Here’s what’s used on this form in the course:

for author in authors
  if book
    option(value=author._id selected=(author._id.toString()===book.author._id.toString() ? 'selected' : false) ) #{author.name}
  else
    option(value=author._id) #{author.name}

It appears that this if/else block is only being used to denote the selected value when the form is loaded (which shouldn’t impact functionality).

Am I missing something, or is this unnecessary? It seems like if selected is only being used to select the first author in the list as the default you could use this and get the same result, right?

for author in authors
  option(value=author._id) #{author.name}

If you needed a default selected value that would work with the validation measures, could you do this?

option(value="" selected)    
for author in authors
  option(value=author._id) #{author.name}

Is this so the selection stays the same if the form doesn’t validate? This exercise uses browser validation, so I’m not sure if that would be an issue since the form doesn’t reset if it doesn’t validate.
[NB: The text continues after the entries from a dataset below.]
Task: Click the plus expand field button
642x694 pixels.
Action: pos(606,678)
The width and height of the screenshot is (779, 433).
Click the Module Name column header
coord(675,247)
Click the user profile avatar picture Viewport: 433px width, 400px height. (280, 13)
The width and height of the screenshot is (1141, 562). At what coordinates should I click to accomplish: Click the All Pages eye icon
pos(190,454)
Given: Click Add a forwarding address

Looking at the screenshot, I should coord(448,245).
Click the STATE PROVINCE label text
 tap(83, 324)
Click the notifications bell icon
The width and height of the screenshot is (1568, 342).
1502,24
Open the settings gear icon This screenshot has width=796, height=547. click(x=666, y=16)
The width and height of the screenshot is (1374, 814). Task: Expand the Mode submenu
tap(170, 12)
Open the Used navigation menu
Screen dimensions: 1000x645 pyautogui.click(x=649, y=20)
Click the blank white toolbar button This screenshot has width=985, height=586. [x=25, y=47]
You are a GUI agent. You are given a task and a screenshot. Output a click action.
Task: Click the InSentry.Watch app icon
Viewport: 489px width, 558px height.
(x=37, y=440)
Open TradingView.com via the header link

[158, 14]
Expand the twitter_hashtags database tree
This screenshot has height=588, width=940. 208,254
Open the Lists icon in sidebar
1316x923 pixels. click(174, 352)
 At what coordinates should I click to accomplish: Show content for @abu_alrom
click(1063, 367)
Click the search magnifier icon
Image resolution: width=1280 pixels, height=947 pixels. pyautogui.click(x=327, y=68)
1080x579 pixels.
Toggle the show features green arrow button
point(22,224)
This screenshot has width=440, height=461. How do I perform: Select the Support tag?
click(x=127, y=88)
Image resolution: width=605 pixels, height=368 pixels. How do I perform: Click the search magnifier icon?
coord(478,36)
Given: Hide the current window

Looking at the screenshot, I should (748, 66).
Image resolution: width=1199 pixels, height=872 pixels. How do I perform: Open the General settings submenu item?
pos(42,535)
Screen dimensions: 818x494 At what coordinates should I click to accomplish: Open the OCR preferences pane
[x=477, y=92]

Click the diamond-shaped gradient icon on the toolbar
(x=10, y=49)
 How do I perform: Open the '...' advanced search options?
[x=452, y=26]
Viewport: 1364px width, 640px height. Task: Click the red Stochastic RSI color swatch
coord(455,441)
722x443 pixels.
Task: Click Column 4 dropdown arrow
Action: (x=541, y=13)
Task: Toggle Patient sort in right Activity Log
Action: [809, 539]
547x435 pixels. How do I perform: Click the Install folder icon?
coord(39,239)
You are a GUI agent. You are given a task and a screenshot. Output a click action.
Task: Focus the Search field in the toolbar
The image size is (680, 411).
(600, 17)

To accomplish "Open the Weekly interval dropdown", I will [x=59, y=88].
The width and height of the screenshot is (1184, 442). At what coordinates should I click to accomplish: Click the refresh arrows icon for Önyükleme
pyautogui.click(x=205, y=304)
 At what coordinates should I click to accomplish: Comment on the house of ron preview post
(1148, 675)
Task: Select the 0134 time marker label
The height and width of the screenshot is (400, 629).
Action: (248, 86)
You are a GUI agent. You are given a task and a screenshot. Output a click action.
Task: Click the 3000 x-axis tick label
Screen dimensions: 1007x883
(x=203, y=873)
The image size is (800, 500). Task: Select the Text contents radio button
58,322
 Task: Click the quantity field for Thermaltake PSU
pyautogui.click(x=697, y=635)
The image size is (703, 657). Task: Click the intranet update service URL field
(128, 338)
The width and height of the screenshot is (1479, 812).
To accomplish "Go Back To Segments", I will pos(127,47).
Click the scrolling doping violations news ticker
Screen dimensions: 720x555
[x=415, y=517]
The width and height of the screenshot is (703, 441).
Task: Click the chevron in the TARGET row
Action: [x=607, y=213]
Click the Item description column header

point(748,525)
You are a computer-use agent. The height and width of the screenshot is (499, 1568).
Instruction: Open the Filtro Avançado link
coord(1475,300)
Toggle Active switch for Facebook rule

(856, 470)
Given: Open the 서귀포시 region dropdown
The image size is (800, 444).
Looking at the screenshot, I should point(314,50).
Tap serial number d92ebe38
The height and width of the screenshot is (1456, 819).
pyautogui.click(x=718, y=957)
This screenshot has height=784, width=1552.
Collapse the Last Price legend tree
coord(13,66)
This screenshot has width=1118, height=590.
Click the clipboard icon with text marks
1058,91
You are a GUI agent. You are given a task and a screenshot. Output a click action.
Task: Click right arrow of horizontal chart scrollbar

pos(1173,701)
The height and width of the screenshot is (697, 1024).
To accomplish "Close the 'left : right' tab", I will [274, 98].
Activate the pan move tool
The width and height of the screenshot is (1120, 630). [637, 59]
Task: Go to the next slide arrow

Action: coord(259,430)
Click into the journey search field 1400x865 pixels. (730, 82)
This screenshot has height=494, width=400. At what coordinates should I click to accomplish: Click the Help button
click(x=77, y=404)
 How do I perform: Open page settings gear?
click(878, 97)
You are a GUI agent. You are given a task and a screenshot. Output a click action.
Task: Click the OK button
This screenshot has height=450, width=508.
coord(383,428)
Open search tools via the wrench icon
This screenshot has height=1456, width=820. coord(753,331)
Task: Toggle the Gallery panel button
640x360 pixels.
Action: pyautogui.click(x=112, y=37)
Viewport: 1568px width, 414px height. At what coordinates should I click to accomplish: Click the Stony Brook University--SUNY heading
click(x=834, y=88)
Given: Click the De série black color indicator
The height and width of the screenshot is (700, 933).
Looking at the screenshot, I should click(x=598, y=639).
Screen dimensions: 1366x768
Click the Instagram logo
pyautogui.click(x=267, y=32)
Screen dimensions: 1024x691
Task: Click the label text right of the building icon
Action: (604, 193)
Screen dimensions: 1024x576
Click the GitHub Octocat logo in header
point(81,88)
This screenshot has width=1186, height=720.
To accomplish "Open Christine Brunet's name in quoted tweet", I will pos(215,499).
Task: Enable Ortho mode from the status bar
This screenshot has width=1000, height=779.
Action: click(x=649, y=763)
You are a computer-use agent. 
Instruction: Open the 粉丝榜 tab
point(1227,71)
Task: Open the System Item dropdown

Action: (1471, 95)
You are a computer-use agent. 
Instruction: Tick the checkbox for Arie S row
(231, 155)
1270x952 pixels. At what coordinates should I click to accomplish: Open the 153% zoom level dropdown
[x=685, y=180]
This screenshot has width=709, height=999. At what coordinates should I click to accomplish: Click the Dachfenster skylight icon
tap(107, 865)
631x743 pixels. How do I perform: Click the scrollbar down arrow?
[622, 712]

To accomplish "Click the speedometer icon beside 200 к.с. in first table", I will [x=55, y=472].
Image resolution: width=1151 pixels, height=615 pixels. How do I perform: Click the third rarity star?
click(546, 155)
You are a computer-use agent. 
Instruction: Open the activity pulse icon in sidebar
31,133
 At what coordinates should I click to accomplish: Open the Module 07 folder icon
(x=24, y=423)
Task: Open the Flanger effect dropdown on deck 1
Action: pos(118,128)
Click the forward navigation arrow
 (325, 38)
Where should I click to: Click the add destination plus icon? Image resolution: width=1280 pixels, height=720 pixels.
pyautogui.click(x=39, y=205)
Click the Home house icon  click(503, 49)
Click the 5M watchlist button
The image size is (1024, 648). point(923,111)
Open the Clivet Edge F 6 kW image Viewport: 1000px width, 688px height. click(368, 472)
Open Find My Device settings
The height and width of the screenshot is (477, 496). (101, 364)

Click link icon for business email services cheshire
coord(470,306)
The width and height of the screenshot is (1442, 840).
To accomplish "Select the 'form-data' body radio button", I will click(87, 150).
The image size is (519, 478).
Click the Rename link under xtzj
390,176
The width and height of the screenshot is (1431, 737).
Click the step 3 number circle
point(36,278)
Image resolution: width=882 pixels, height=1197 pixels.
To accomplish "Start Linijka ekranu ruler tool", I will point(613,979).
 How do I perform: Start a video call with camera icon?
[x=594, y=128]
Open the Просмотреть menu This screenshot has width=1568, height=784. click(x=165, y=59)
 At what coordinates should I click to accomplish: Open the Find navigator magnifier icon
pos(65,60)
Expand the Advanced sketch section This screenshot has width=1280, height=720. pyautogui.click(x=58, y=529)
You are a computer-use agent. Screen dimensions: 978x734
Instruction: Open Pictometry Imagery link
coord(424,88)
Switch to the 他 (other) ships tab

While I like lightweight code, I don’t want to miss anything that I’m not considering, so I appreciate the feedback.

Thanks

Hi @johnhodge,

The purpose is to make sure that the correct book is selected when your book form is submitted with errors (i.e. you do a post, it is incorrect, then the page is displayed again with the correct data pre-filled). This same book form is used to update a book record too - and again, at this point you have a book and author already selected.

You can see the form used a few times in the final tutorial: https://github.com/mdn/express-locallibrary-tutorial/blob/master/controllers/bookController.js

Does this make sense? After you confirm, I’ll go back and check whether I covered this properly in the docs.

Perfect, okay that makes sense, I didn’t realize this form is being used for updating the book as well.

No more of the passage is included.